- Kayuyu Location within Democratic Republic of the Congo
- Coordinates: 3°39′08″S 26°21′58″E﻿ / ﻿3.6523°S 26.36608°E
- Country: Democratic Republic of the Congo
- State: Maniema
- Territory: Pangi Territory
- Sector: Wakabango 2
- Time zone: UTC+2 (Central Africa)

= Kayuyu =

Kayuyu is a settlement in Maniema province, Democratic Republic of the Congo.

==Location==

Kayuyu is in the Pangi Territory of Maniema province.
Kayuyu is capital of the Wakabango 2 sector. It is 109 km from Kindu.
Pangi Territory is mostly occupied only by Lega people.
In May 1999 a Mai-Mai resistance force including Lega groups from Kayuyu, Kampene and other towns threatened Kindu.

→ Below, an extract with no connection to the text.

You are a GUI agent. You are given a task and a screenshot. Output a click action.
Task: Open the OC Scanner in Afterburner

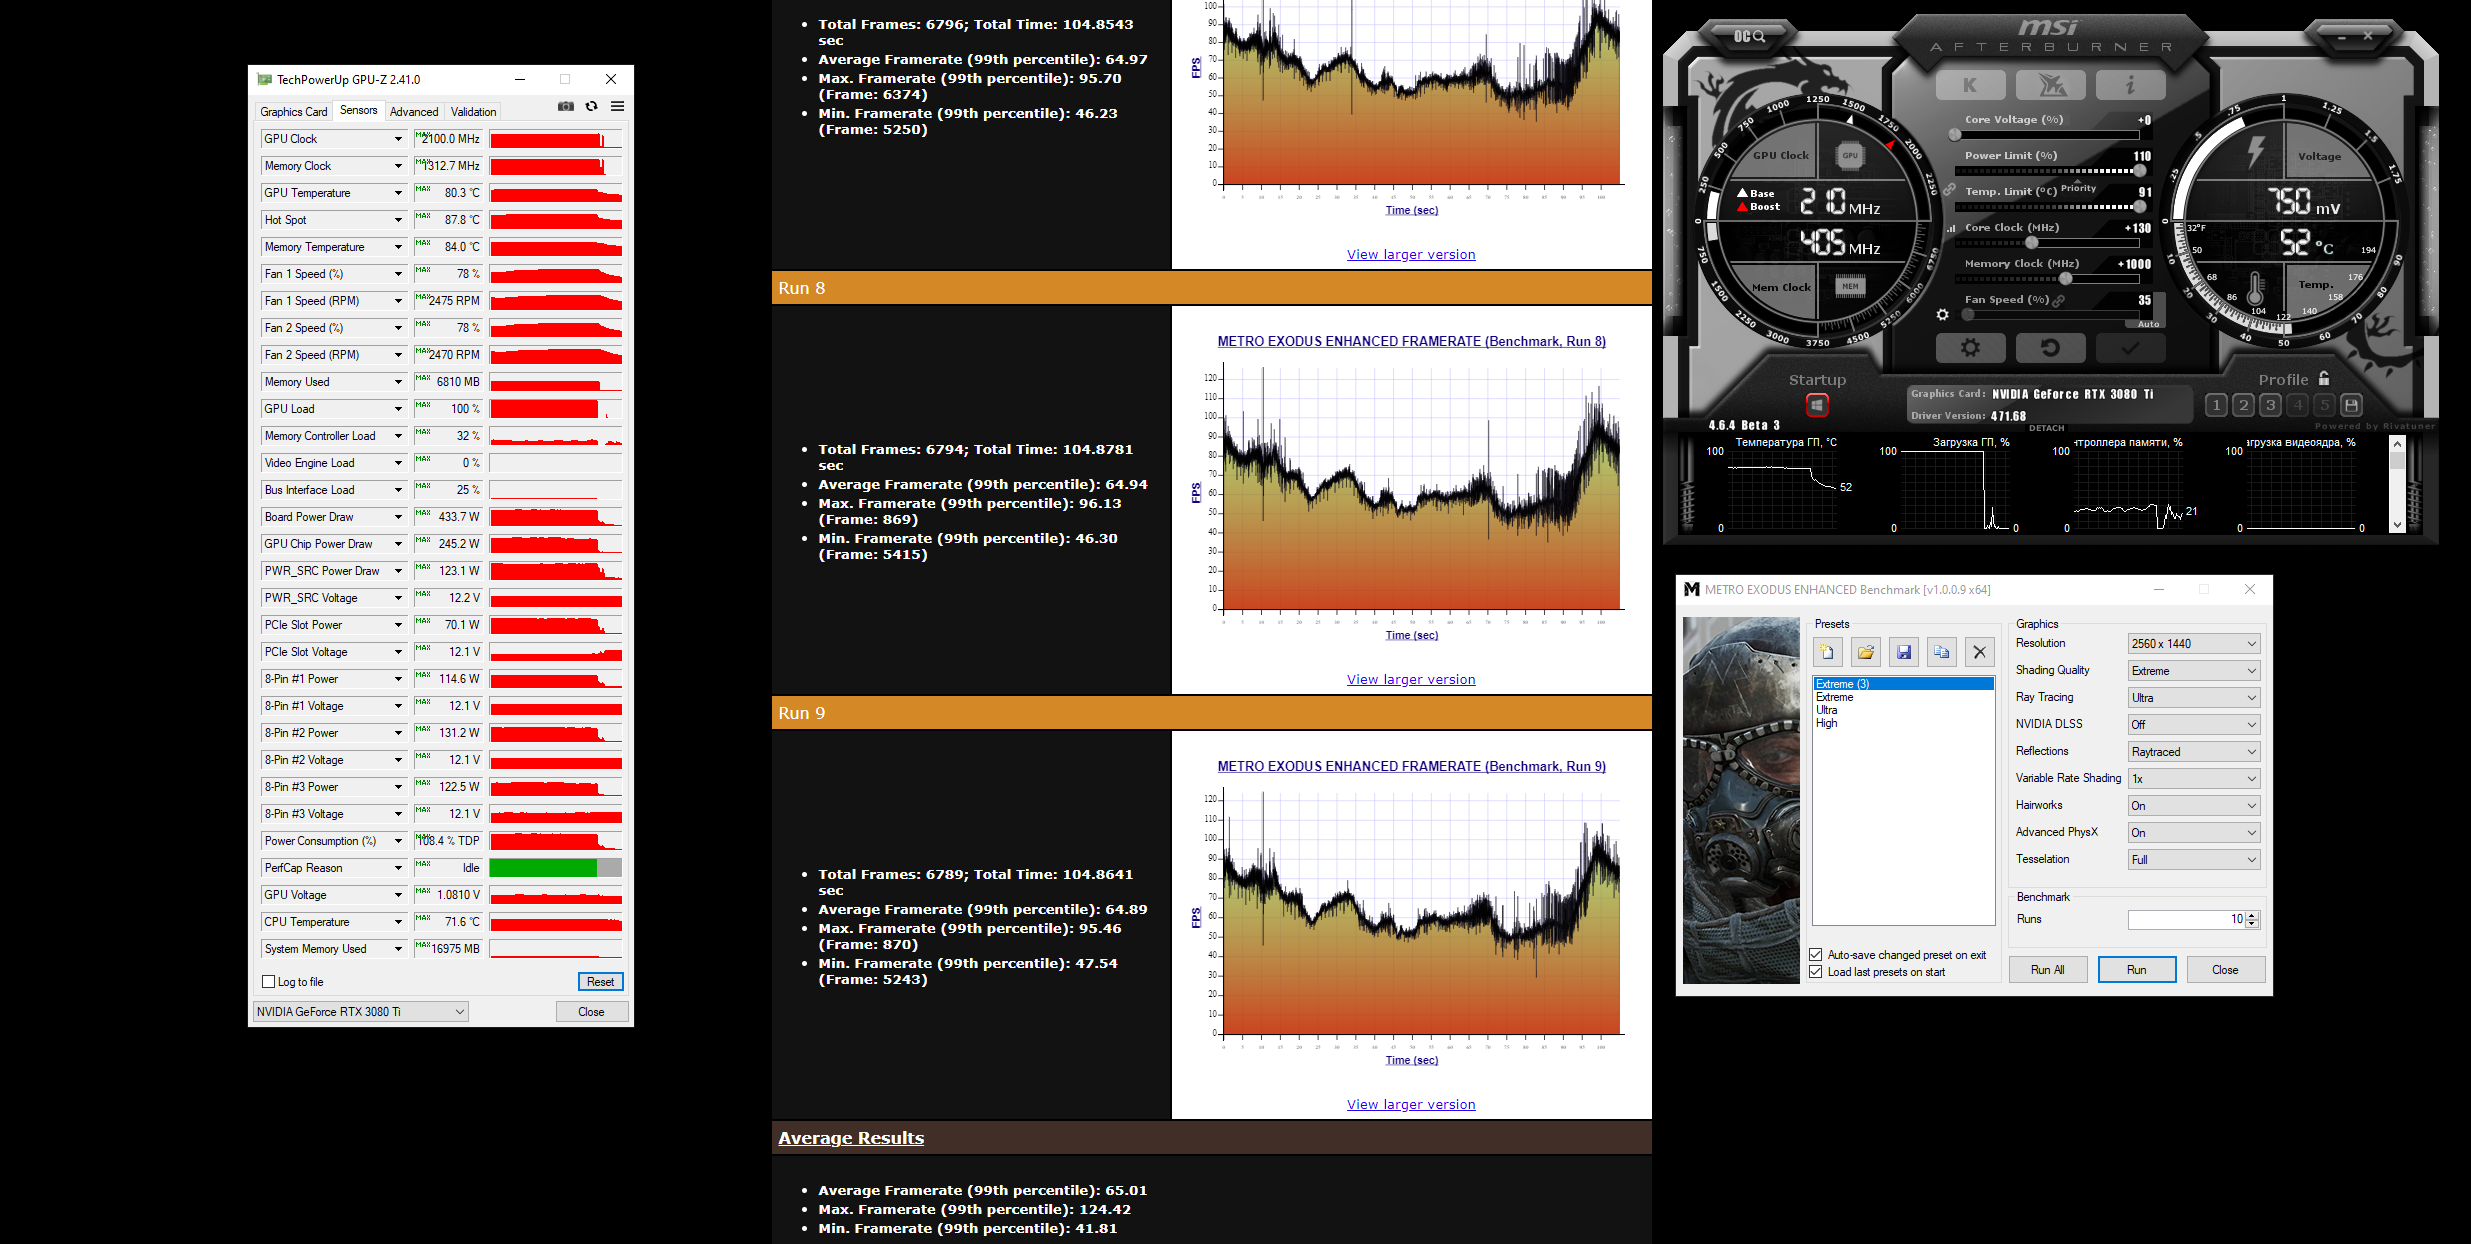pyautogui.click(x=1749, y=36)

The Köppen climate classification is Aw : Tropical savanna, wet.
Pangi territory has a subequatorial climate characterized by the alternation of two seasons.
The rainy season lasts from the end of September to the end of July, and the dry season from the end of July to the end of September.
Temperature varies between 25 and 30 C.

In March 2021 a citizens' group accused the head of Wakabango 2 of selling state land in Kayuyu to private citizens.
He denied the charges.

==Roads==

The RN31 highway runs from Kindu to the north through the town to Kasongo to the south.
It is joined in the town by the RS1122 highway from Kampene to the east.
Kampene is a center for informal artisanal gold mining.
The Kayuyu–Kampene road often floods during the rainy season and prevents villagers reaching markets and health facilities.
On 3 May 2013 the Comité de développement Ibaibawub de Kavula (Codibakav) launched a four-month program to rehabilitate the road between Kampene and Kayuyu.
This would help transport of food between the villages along the road.